- _REQUIREMENT_: Please report every line of the rows that contains the string "Open". Uppercase and lowercase letters count as different.

- _Data listing_:
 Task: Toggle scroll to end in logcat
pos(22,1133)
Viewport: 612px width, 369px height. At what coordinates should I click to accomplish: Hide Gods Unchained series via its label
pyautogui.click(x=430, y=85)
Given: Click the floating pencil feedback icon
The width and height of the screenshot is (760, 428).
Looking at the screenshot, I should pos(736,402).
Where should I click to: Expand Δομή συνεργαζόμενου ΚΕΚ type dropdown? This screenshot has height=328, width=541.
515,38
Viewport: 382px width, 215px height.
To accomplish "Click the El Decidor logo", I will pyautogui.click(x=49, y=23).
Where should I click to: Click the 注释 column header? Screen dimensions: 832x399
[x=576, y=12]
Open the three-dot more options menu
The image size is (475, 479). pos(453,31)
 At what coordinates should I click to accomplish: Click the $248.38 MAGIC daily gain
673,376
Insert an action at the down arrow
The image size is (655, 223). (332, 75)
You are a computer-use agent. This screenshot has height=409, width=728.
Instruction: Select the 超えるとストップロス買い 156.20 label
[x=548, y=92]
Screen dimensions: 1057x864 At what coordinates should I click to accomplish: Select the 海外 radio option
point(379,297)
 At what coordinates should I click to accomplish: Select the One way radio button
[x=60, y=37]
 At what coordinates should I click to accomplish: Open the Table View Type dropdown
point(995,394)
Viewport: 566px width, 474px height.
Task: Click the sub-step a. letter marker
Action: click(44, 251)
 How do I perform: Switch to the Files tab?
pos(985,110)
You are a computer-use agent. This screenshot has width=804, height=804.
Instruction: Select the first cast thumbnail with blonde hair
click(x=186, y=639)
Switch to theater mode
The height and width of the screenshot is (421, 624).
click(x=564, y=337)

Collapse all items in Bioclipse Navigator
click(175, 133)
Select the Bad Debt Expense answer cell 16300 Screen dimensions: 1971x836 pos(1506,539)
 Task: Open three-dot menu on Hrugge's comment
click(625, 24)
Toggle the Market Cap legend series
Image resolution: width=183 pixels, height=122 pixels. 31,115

- _CORRECT OUTPUT_:
Open the three-dot more options menu
 At what coordinates should I click to accomplish: Open the Table View Type dropdown
 Task: Open three-dot menu on Hrugge's comment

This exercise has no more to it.